2022-06-10 ~2 min read

LightGBM

The major benefit of LGBM is that it is more efficient in training over large datasets.

Histogram binning

For a continuous variable, a traditional decision tree based model will sort the values of the variable and then check split on the average of each consecutive values.

In contrast, Light GBM groups the values of the variable and calculates gain b/w these groups. This enables it to run much faster.

Eg: A continuous variable has values: [50, 55, 60, 65, 70 ..] A traditional tree will do a split at 52.5, 57.5, 62.5 and so on. It will also calculate the gain at each of these splits to calculate which value should it select as the split value. LightGBM will group (bins) the values together like: [50, 55, 60] and [65, 70] and calculates gain at only one values i.e 62.5 here.

Histogram binning also helps in reduced memory usage and other speedups that are mentioned in the LightGBM optimization docs.
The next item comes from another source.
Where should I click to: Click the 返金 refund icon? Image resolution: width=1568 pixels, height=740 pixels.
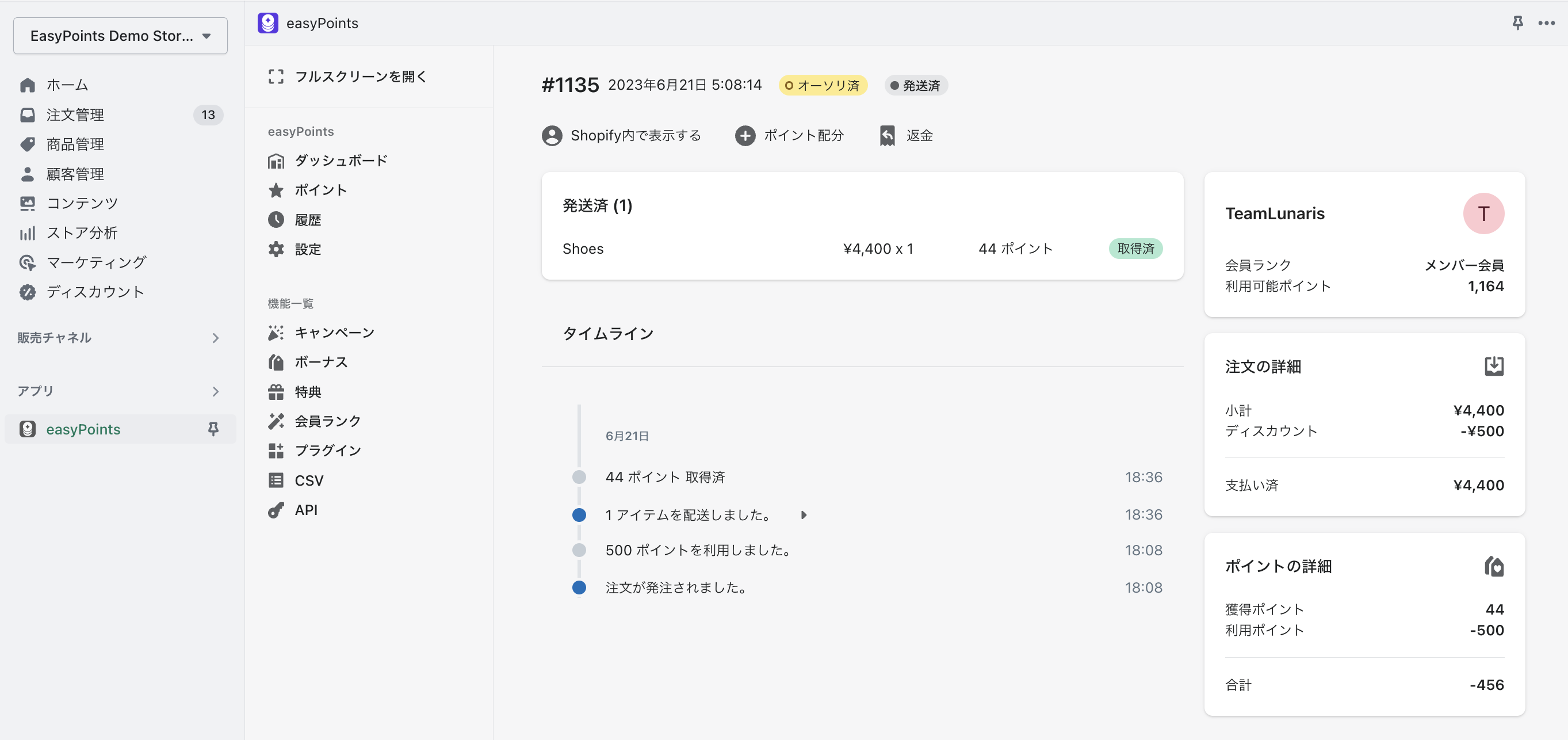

Exclusive feature bundling

If there are any mutually exclusive features, LightGBM will club them together in a single feature. This will reduce the feature space.

Eg: There is one feature: is_male and another feature is_female. Both of them will always take exclusive values. A single sample can either have 1 value in is_male or is_female. Light GBM will combine this into a single feature

[!Question] How can this be possible if we have not one hot encoded the features?

Gradient based one side sampling (GOSS)

After training an iteration of the model, LightGBM would sort the dataset in the order of decreasing gradients (errors). It will select top 20% of the dataset based on the gradient values and from the remaining 80% of the dataset, it will sample 10% of the values. (20% and 10% are hyper parameters).

The intuition here is that the model should focus more where the gradient is higher and focus less where the gradient is already low.

Leaf wise split

Leaves are only constructed when the loss crosses some threshold. This can result in trees growing asymmetrically.

In the leaf-wise growth strategy, the leaf that will result in the maximum reduction in the loss is chosen to be split, rather than splitting all the leaves at a particular level. Because of this, leaf-wise trees may become deeper compared to level-wise trees for the same number of leaves. The strategy can lead to increased accuracy because it aims to reduce the loss as much as possible during each split, but it can also be more prone to overfitting if not properly tuned.

![[../assets/images/lgbm.png]]

Split for categorical features

Very similar to histogram based binning. Categories of features are clubbed into same bin and then splits are evaluated.